読んでいた「魚は海の中で眠れるが 鳥は空の中では眠れない」(著*保坂和志)で、出会った文章。
「プロになる道はすべての人に向かって開かれている。しかしプロとしてやっていくために必要なことをプロ以外の人全員にわかるような言葉で説明することはできない。プロ同士が一番自分たちが考えている中心的課題についてしゃべったら、周囲はよくわからない。高度で難しい言葉だからわからないのではなく、たいてい変な言葉だからわからない。 科学ではないからプロといっても専門の言葉は持たず、ありあわせの言葉を比喩的に使ったり、身体感覚や経験に合わせて意味をズラして使うことになる。-略-」
「そう、プロがプロとして本当に必要な話をするとき、外の人は自分の通念を捨てて中に入るしかない。外の人にわかるようにしゃべったら、それだけですでに嘘がはじまる。」
これは、この前、tricolorさんたちが、演奏会のリハ―サル後のおしゃべりが、
そばにいたときに聞こえてきたときに、感じたことです。
彼らが話していたこと、少しは私にもわかることではありましたが、私は音楽のプロではないので、
ああ、これはもしかしたらこういうことではないかな? と、ひそかに胸の内で想像するしかありません。
言葉が誰にでも通じると思ったら大間違いである。
私は何かのプロか、と問われたらちょっと困りますが、例えば<古本>のことだったら、
ある年代のある種の本には少ーしは詳しい、しがない古本屋です。
が、この場合の「詳しい」というのが、「値段」のことでないのが残念です・・・。
<そのあたり>の本を、すべて読んでいるいう評論家的立場ではもちろんなく、
本の流れみたいなことを知っているに過ぎず、
香りというか、まあ本にまとわっている<雰囲気>みたいなものに馴染んでいたということにすぎないのですが。
でも、その方面に詳しい方から本を譲られるときなどは、
その方と私としか通じない言葉で話しているに違いないのです。
たとえば、
「あ、これね。そうそう、この本の作家だ」。「で、これもその人に近くて」「あ、これ、面白いよね。」
「この人には珍しくね」「うん、でこれはあの棚においてみようかな。」「ちょうどいいかも」
「賑やかしっていうか」「売れなくても、あってほしい本」「そこいくとこっちは」「そうね、ここはこれのが」
などという会話。そのあたりについて興味ない人にとってはなんだかわからない。
暗黙の了解があり、本の好みは異なっても、それを認めているような。
やっぱ、本が好きな二人です。
この前、ひさしぶりに会った人と立ち話を始めたとたんに、自分が<減らない口>を叩いているので驚きました。

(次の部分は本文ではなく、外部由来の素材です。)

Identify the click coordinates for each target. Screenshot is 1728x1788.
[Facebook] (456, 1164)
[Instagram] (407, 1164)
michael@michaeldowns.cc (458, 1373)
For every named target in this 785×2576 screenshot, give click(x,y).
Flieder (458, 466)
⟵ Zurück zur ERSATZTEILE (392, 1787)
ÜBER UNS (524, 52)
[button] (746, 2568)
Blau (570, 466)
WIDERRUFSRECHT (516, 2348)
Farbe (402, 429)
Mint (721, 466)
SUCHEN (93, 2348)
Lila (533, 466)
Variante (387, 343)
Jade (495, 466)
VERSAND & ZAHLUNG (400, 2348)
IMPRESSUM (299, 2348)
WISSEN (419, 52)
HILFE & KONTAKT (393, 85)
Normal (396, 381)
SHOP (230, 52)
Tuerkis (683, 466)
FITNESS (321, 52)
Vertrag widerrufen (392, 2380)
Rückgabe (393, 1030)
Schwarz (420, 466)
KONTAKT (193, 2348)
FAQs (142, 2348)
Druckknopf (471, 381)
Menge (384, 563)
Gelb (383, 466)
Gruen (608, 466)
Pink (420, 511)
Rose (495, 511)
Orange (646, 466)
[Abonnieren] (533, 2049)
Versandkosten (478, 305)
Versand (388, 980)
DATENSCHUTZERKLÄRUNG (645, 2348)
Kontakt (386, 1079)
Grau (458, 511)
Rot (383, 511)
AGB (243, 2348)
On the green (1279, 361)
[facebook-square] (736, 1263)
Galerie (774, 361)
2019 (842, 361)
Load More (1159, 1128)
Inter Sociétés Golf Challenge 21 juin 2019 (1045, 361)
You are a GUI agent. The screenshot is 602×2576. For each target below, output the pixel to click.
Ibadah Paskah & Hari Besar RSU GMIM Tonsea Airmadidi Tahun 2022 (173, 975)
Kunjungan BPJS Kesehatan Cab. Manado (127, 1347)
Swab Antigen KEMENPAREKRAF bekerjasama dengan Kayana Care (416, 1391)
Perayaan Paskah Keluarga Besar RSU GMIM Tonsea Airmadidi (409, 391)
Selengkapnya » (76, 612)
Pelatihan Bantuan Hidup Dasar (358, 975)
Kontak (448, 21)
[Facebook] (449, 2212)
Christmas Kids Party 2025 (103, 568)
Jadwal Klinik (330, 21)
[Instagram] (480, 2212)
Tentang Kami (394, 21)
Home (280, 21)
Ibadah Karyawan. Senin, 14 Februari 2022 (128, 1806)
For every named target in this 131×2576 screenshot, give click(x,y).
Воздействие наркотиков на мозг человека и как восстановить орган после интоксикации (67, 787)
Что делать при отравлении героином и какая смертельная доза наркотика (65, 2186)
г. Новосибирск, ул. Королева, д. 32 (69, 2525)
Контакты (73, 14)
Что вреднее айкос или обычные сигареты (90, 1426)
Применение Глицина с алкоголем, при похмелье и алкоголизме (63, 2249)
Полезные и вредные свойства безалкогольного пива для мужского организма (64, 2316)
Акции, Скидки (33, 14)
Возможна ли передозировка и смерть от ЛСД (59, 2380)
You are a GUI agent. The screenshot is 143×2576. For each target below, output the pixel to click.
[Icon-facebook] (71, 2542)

「ことばが悪いねェ」と、相手は苦笑いして言うのですが、
そんなことは構うことはなく、いくらでも軽口が出てくる、出てくる。
相手は笑っているだけでしたが、こちらは止まらない。
わあ、私、ノッている、うう、こーいう、くだらないことをうんと話したかったんだ。と思ったものです。
くっだらないけど、それを<愉快>と受けてくれる人がいい。
でも、こんな風に自分の好きなことを全開で話せる相手は、
そんなに多くはいないのではないでしょうか。
(だから時々、モーニンとイブニンになって、会話してみたりします。)
だいたいは話す相手に合わせて、わかる言葉でしか話しませんし、話せません。
年月が経って、慣れていったとしても。
私なども、相手に合わせているのが、ほぼ95パーセントと言ってもいいかもしれません。
プロの会話、言葉というところから少し話がずれていってしまったのですが、
「必要な話はそんなにはできない」、ということを、覚えていてもいいかと思います。
誰にでもわからなくてもいいから、でも必要な言葉は持っていたい。
それは、寂しいことじゃない。
そして、時にはそのことを話せる相手と話すのが、(言葉にとっても)発展的だと思いました。
もうちょっと言えば、アーティストさんの作品、本、など、<プロ>の作品 を、
プロじゃない人に向かって伝える言葉を、きちんと書けたら、と願っているのです。
それを私のもっとも大切な<プロ>にしたい。
右は、十日前に満開だったつつじ。
もう、ほとんど花が落ちてしまいました。
明日の風雨で、全てなくなってしまうかもしれません。